International bodies like the Institute of Healthcare Improvement (IHI) and the Joint Commission International (JCI) have identified Quality Measures that can focus on these timely interventions that can help regain normal blood flow into the heart tissues.3, 4
NUH data for these Quality Measures were gathered from 2007 up to 2017.
The Key Components of AMI Care:
Aspirin on arrival
The use of aspirin within 24 hours before or after hospital arrival, results in a significant reduction in vascular events and subsequent mortality. Clinical guidelines strongly recommended early aspirin for AMI patients without contraindications. Aspirin acts within minutes to prevent additional platelet activation and interferes with platelet adhesion and cohesion.

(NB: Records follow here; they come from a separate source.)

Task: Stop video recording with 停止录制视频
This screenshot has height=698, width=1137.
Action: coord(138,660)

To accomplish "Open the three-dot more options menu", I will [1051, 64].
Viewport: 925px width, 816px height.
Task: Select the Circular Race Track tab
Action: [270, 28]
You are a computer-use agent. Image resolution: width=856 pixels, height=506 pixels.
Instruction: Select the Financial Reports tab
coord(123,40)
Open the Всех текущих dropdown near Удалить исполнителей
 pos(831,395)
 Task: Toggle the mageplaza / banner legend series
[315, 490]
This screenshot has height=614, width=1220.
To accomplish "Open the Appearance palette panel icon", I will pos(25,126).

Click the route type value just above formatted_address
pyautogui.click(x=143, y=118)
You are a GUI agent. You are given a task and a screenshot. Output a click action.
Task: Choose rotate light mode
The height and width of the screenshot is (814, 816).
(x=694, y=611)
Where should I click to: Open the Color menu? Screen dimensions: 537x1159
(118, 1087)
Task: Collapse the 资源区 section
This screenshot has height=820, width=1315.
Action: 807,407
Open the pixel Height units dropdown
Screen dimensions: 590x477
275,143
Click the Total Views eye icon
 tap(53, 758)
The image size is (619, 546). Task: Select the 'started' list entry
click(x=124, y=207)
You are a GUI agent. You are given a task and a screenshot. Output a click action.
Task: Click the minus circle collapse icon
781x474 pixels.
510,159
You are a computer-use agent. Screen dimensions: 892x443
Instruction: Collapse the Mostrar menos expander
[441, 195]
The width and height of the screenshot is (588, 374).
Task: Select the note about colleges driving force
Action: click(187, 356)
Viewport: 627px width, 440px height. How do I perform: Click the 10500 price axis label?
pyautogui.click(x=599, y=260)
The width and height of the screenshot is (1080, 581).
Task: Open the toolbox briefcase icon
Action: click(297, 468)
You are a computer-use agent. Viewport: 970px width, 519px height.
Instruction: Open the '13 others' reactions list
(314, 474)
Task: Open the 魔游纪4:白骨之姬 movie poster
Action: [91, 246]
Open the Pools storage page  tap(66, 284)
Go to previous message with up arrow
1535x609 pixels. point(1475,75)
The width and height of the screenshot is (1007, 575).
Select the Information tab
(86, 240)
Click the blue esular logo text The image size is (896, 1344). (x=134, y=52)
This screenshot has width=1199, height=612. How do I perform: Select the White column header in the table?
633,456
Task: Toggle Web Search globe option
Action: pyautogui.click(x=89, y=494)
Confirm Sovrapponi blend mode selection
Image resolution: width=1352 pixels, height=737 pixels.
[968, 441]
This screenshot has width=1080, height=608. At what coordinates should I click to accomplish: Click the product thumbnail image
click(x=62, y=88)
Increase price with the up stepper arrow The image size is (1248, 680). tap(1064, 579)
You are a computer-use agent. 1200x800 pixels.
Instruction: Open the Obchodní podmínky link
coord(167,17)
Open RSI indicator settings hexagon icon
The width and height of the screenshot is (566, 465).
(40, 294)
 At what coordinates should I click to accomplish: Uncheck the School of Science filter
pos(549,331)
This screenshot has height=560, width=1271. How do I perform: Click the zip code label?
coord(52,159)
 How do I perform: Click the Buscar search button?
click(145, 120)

In NUH, over the past seven years since 2011, all patients have been given aspirin on arrival (Figure 1).
Figure 1: Aspirin given within 24 hours of hospital arrival
(Excludes patients with contraindications to aspirin)
Aspirin prescribed at discharge
Aspirin therapy in patients, who have suffered from AMI, reduces the risk of vascular events and mortality by 20%, according to the Antiplatelet Trialists’ Collaboration. Long-term aspirin therapy for the secondary prevention of subsequent cardiovascular events in patients discharged after an AMI.
NUH has steadily increased its rates since the initiative started. From 97.6% in 2007, to 100% compliance from 2011 until 2017 (Figure 2).
Figure 2: Aspirin prescribed at discharge
(Excludes patients with contraindications to aspirin)
Beta blocker at discharge
The use of beta-blockers for AMI patients can reduce mortality and morbidity. Long-term use after an AMI episode has also been shown to reduce mortality by 23%. It is thus recommended for the secondary prevention of subsequent cardiovascular events in patients discharged after an AMI.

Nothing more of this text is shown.